FOBOS: Weather in Kyzyl/Tuva
Kyzyl Weather

Cheese Boy!

 

Hello again, all.

It's been a while since I last wrote--I've been settling into the winter routine and it's taken a while to put together a cohesive set of stories. Now that we're all settled in for the winter, it's time to prepare for a whole string of holidays. Christmas out here is almost as much of a non-issue as Hallowe'en and Thanksgiving were, but the New Year is a party that promises to keep on giving. Thanks to the relatively late adoption of the Julian calendar in these parts, the 'Old New Year' is still remembered, meaning that we get to party on December 31 and then again two weeks later (this is also why the Great October Revolution is remembered on November 7). Then, if that wasn't enough, the Buddhist New Year falls in late February. When you're stuck inside and there's little to do, you'll find any reason to celebrate. My own little celebration today has been in honor of crossing the meteorological equivalent of the equator: the point where the Fahrenheit (sp?) and centigrade temperatures meet. They don't have snow days out here, since there's snow on the ground for 2/3 of the school year, but today was the first 'cold day,' when the temperature dropped below that magic ñ40 and the kids got to stay home. For those of you in the yet uncivilized world of Fahrenheit, imagine the difference between a day at 105 degrees and one when the temperature is hovering comfortably at the freezing point. Now, starting at 32 degrees, take that much difference again and you reach forty below. Actually, I kind of like it like this, but I feel obliged to play it up for those of you think that cold is when the fishpond ices over.

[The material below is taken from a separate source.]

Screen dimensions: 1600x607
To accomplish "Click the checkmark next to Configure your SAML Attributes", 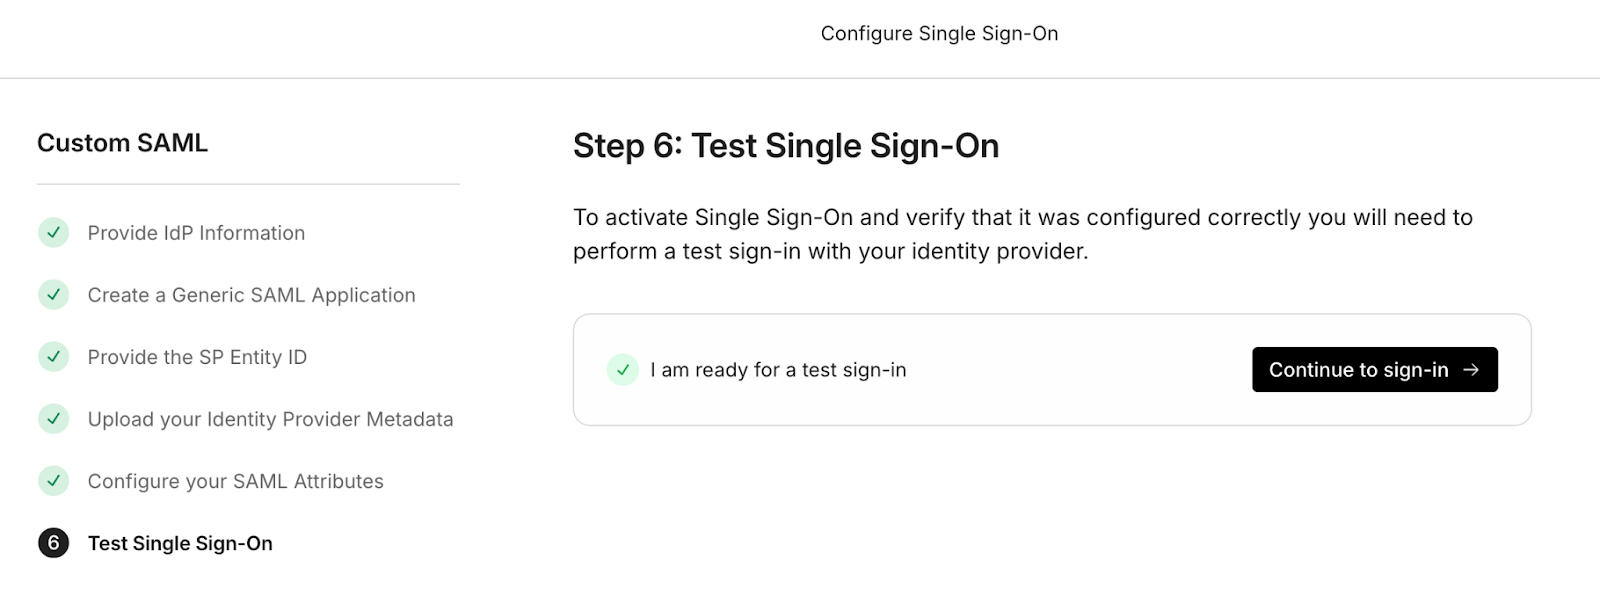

I haven't been traveling for the last few months--winter is the time when I get to focus on learning Tuvan and Tuvan music--but I've been gathering the names of people and their places: where to go and whom to see once the weather warms. My new xoomei teacher is Sergei Ondar, who was himself a student of the late great Xunashtar-ool. His method is much more demanding than what I had been doing with Fedor Tau.  Every lesson and every practice session begins by warming up the xorekteer, the peculiar method of vocalism necessary for xoomei. This warm up consists of singing a series of vowels in order to get three distinct pitches--a task that really takes it to the lungs. By the time my voice is warmed up, my belly is well on the way to exhaustion. The breathing techniques involved have been explained in the terms of yoga and the singing itself can be quite meditative. If nothing else, I should come out of this experience with a great set of abs. 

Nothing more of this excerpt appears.